The notebook ranked 1st in my school submission for this project.
The work starts from a balanced 10-class image dataset and builds a full training and inference pipeline in a single notebook. Rather than training a vision model from scratch, I used transfer learning with pretrained ConvNeXt backbones and trained lightweight classification heads on top of frozen features. From there, I improved performance step by step through cross-validation, stronger test-time augmentation, probability blending, and stacking.
The notebook is designed to be read as a complete experiment. It includes data preparation, path cleaning, fold construction, model training, checkpointing, out-of-fold prediction generation, ensemble search, and final submission creation.
The first part of the notebook focuses on making the dataset reliable before training. It cleans and normalizes image paths, builds label mappings, checks that files exist, creates stratified 3-fold splits, and inspects the image size distribution. This ensures that the rest of the pipeline is reproducible and that model comparisons are fair.
The modeling stage uses two pretrained backbones from timm: ConvNeXt Tiny and ConvNeXt Small. In both cases, the backbone is frozen and only the final classifier head is trained on the project data. This gives a fast and stable transfer-learning setup while still adapting the model to the 10 food classes. Training is done with standard image augmentations, mixed precision, and fold-wise validation.
After training the base models, the notebook builds out-of-fold predictions across the full training set. These OOF predictions are central to the project because they provide an honest estimate of performance and make it possible to build ensembles without leakage.
The next stage applies strong test-time augmentation by averaging predictions over multiple deterministic crops and horizontal flips. On top of that, the notebook explores two ensemble strategies. The first is direct probability blending, including both linear and geometric combinations. The second is an OOF-safe stacking stage, where a logistic regression meta-model is trained on the base-model probability outputs to learn how to combine them.
The final part of the notebook produces competition-style submissions, including a quota-constrained assignment step that uses the balanced structure of the dataset to improve the final prediction set.

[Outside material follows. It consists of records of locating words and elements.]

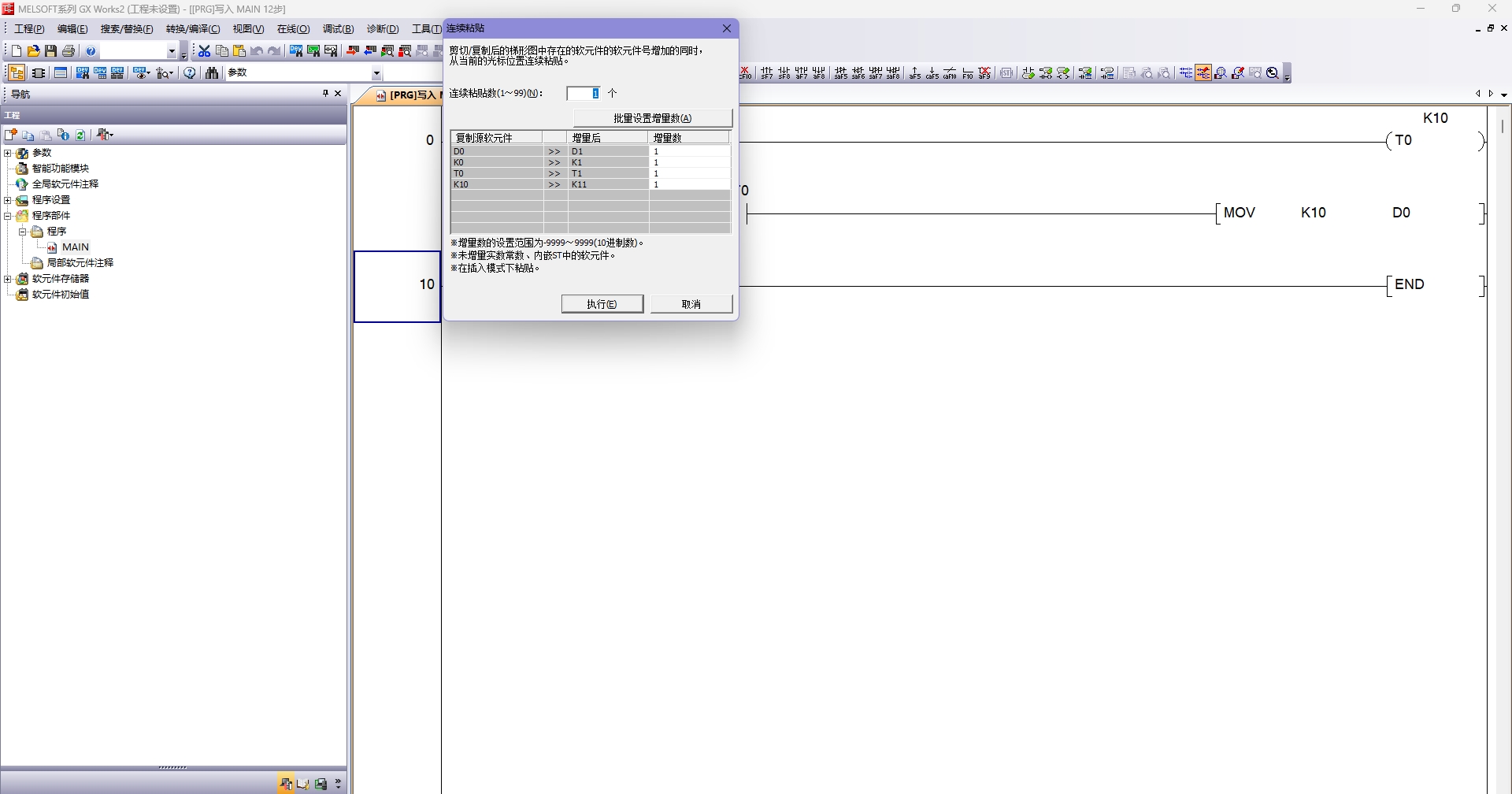The width and height of the screenshot is (1512, 794).
Task: Toggle the project navigation view icon
Action: click(16, 73)
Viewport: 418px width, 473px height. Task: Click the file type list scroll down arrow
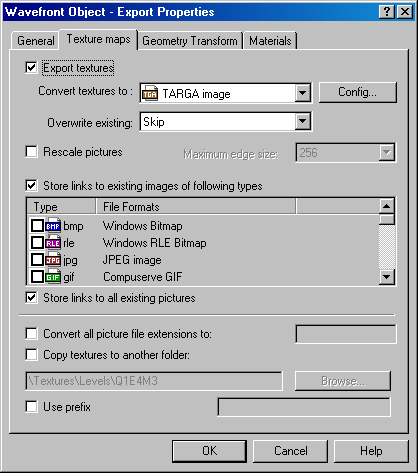point(387,277)
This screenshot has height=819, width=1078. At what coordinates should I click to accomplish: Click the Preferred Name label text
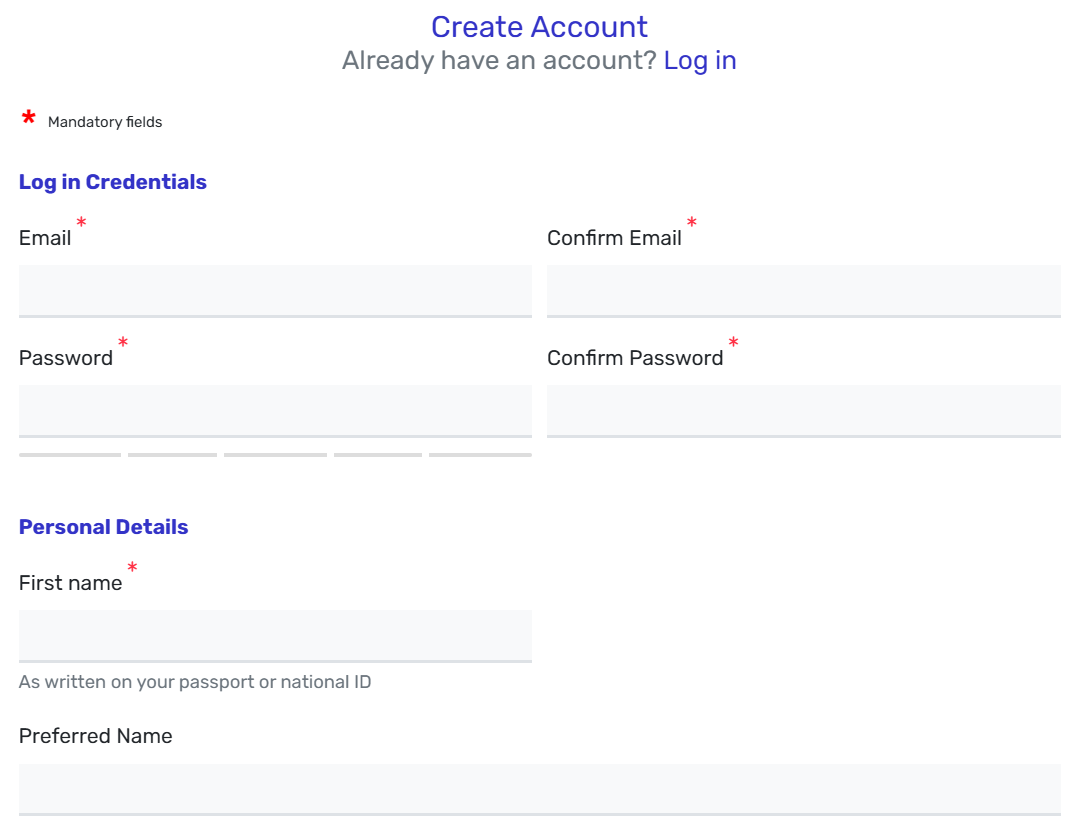pyautogui.click(x=96, y=736)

A central choice in this project was to rely on the quality of pretrained visual features instead of spending most of the effort on heavy fine-tuning. The strongest gains did not come from changing the backbone dramatically, but from improving robustness and combining complementary predictors well.
The notebook shows that even when two single models are already strong, their combination can still yield a significant improvement if they make different mistakes. This is why the ensemble stage became the most important part of the project.
Both ConvNeXt Tiny and ConvNeXt Small performed strongly as individual models under 3-fold cross-validation. Stronger test-time augmentation improved both of them further. The largest gain came from blending the Tiny and Small model families, which outperformed either single model alone. Stacking also helped, although the best simple blend remained extremely competitive. The final combined system produced the best overall results in the notebook.